When downtime comes to your healthcare facility, the likelihood of EHR mistakes goes up, says Joseph H. Schneider, MD, Senior Vice President and Chief Health Information Officer with Indiana University Health.

Schneider, who presented the session entitled “Convening to Develop Best Practices on Reducing Errors during Downtime” as part of the Health IT Safety Symposium at HIMSS16, spoke with Clinical Innovation + Technology about the risks of downtime for EHRs, how facilities can prevent errors and what steps are needed to develop national downtime standards.

Can you give an overview of your presentation at HIMSS16?

Downtime and downtime recovery are complex processes that are left up to individual organizations to determine what is done, when, and by whom. While the ONC SAFER Guides cover some of the issues in downtime, they don't have the specificity of standards, and so each system handles this differently. There is good evidence that even the basic SAFER guidelines are not being met in many cases.

Why do errors occur during downtime of EHRs?

Downtime results in an abrupt change of workflow for clinicians and the downtime workflow is not a usual one, so it is easy to make mistakes. The alerts and other clinical decision support tools that work in EMRs are also not available, so the guardrails against making mistakes that EMRs can provide are also missing. Finally, the downtime data recovery process is often incompletely done, so information can be missing, resulting in the possibility of error

What types of errors may occur?

Duplicate testing, missed testing, duplicate medications, missed medications, delays in treatment, delays in discharge, even possible morbidity and mortality (although none have been reported yet).

What steps can be taken to prevent these errors?

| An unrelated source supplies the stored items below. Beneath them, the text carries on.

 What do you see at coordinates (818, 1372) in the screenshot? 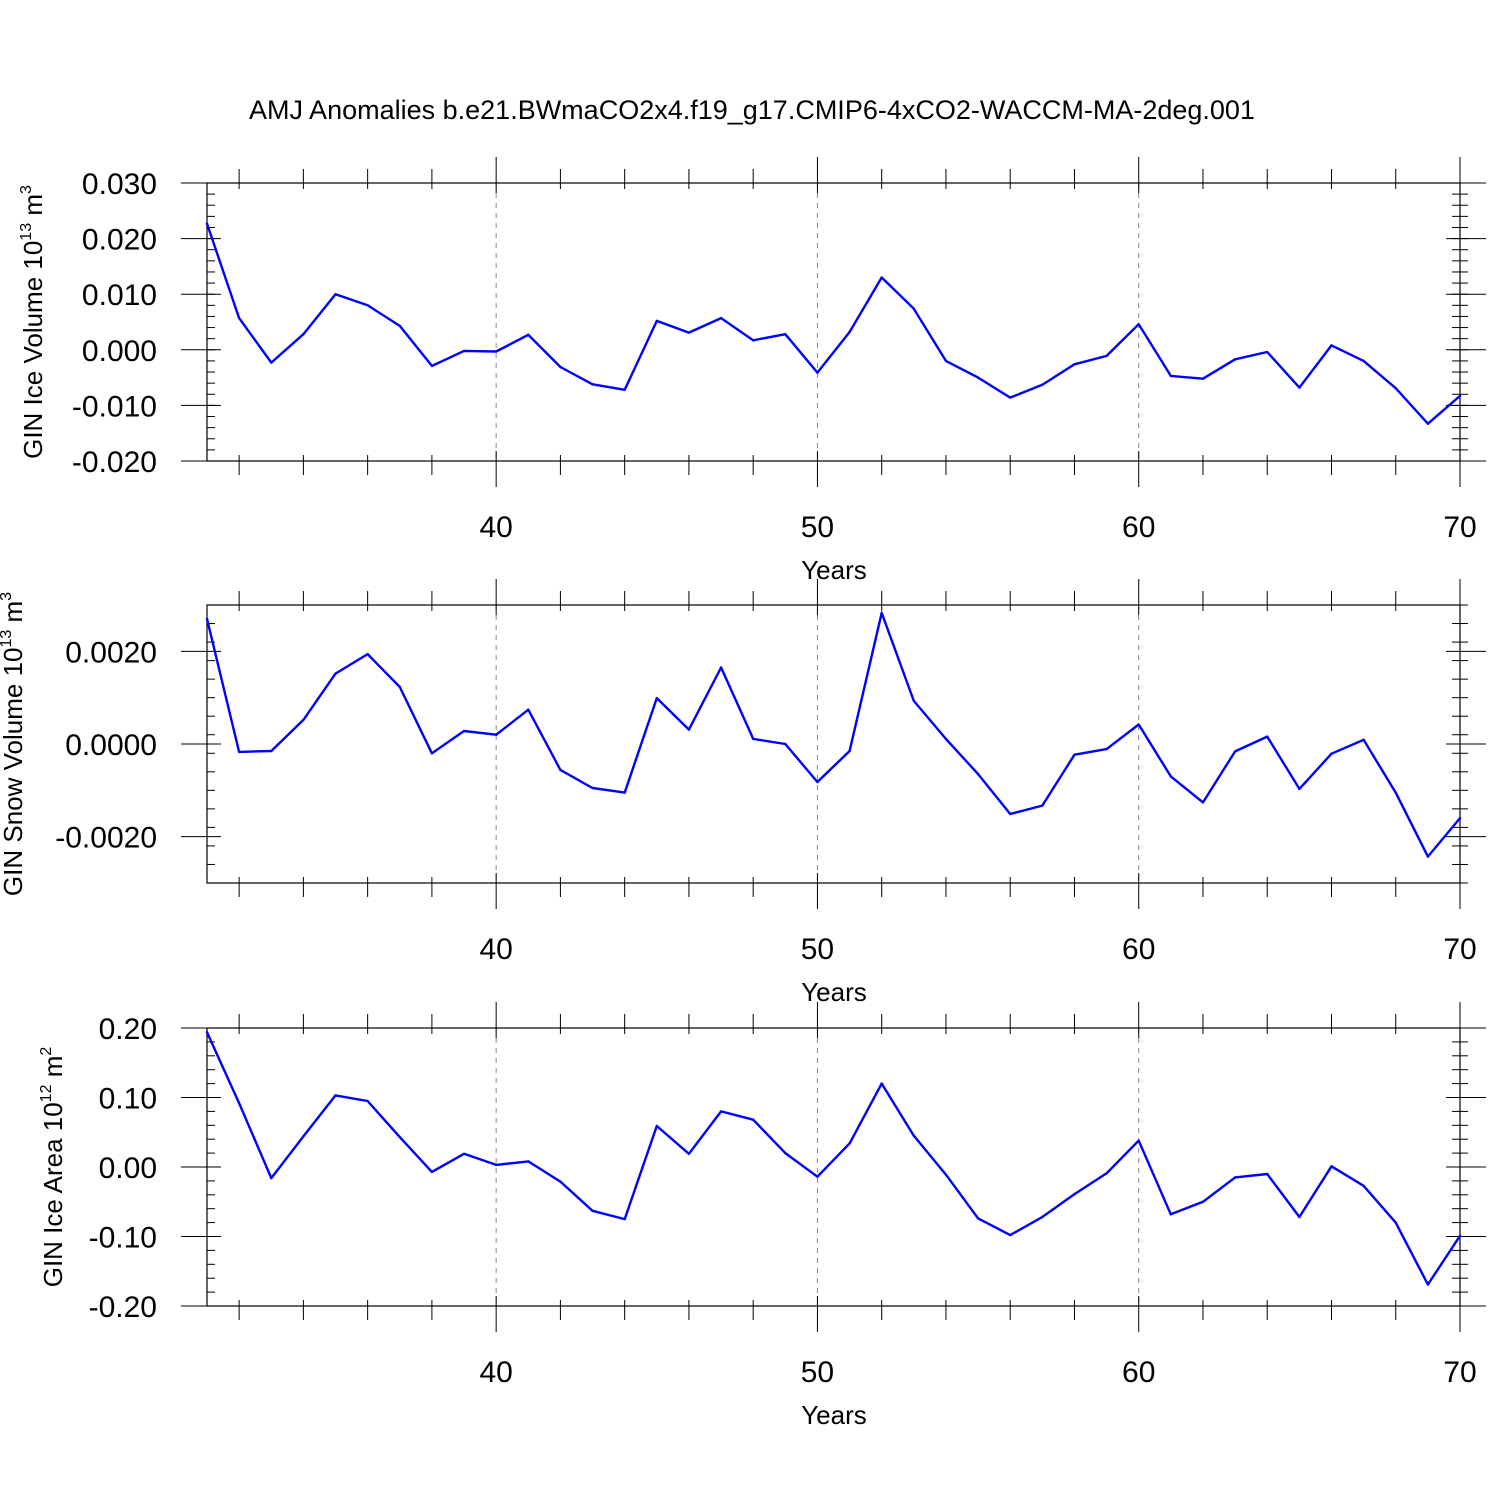
I see `x-tick-label: 50` at bounding box center [818, 1372].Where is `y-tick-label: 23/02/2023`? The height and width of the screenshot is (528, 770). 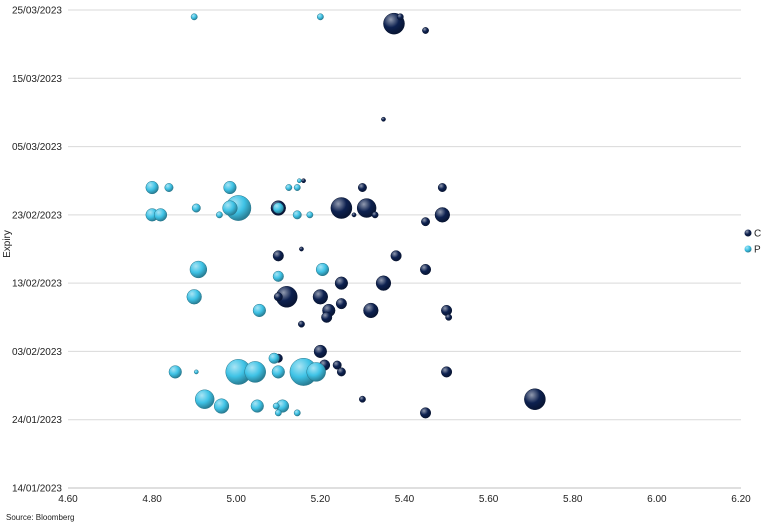
y-tick-label: 23/02/2023 is located at coordinates (37, 216).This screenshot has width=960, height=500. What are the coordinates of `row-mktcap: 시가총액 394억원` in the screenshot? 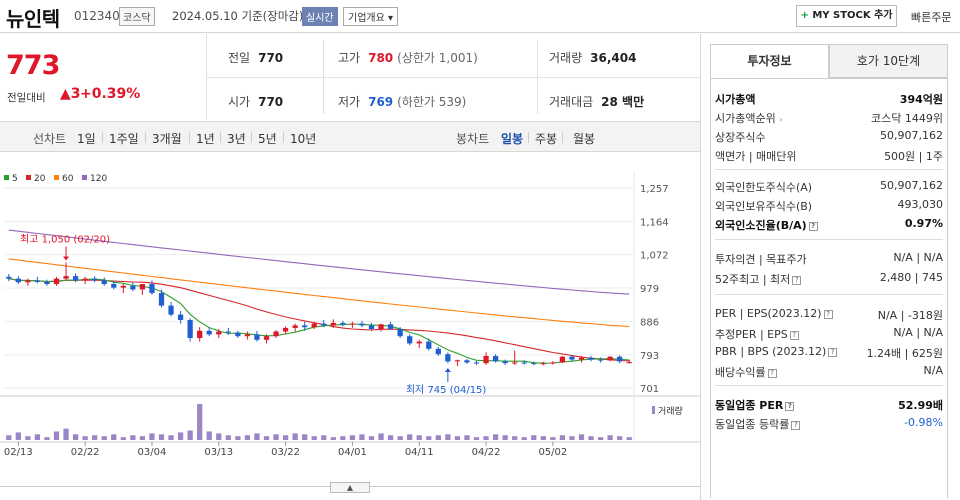 It's located at (829, 98).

Prepare for downtime by having standardized procedures; drill adequately using simulation so that all clinicians, including physicians, have a basic familiarity of what to do during a downtime and recovery; have a communication process for keeping clinicians and staff informed; and do what the SAFER Guides say.

Any final thoughts on this topic?

Patient Safety Organizations and other safety collaboratives are the perfect place to develop national standards for downtime and to collect the incidence of this problem. We need to find ways to focus on this as a national issue. Also, there are many examples of high-reliability organizations nationwide. We need to start thinking about our EMRs in the fashion and taking steps to accomplish this.